> ASSIGNMENT: What I need is an exact repeat of the lines from the one with "The image size is (632, 458)." through the end of the listing below. Leave out every picture.

> MATERIAL PROVIDED:
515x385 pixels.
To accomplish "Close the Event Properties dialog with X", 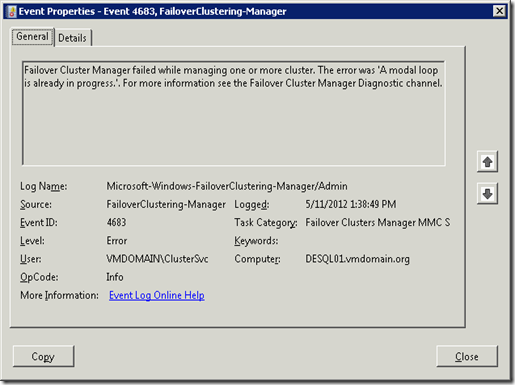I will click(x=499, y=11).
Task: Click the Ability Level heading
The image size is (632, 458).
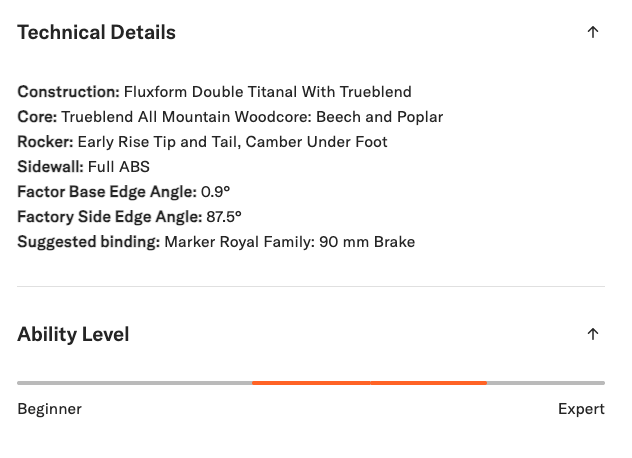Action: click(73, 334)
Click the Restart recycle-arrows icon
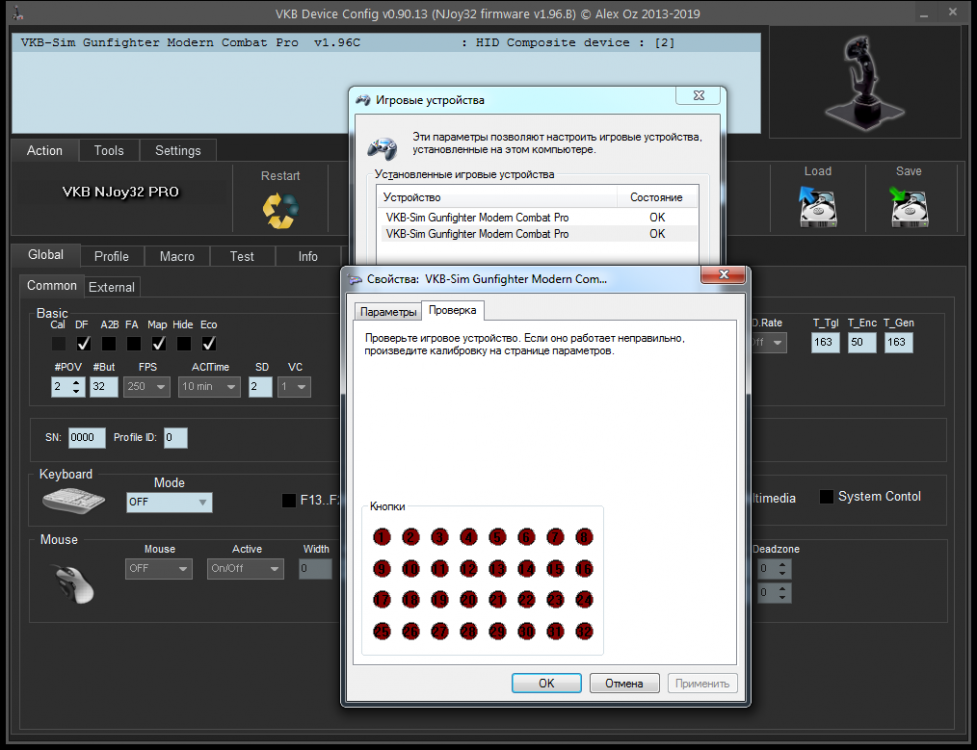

> RESPONSE BELOW:
The image size is (632, 458).
Action: click(73, 334)
Click the Restart recycle-arrows icon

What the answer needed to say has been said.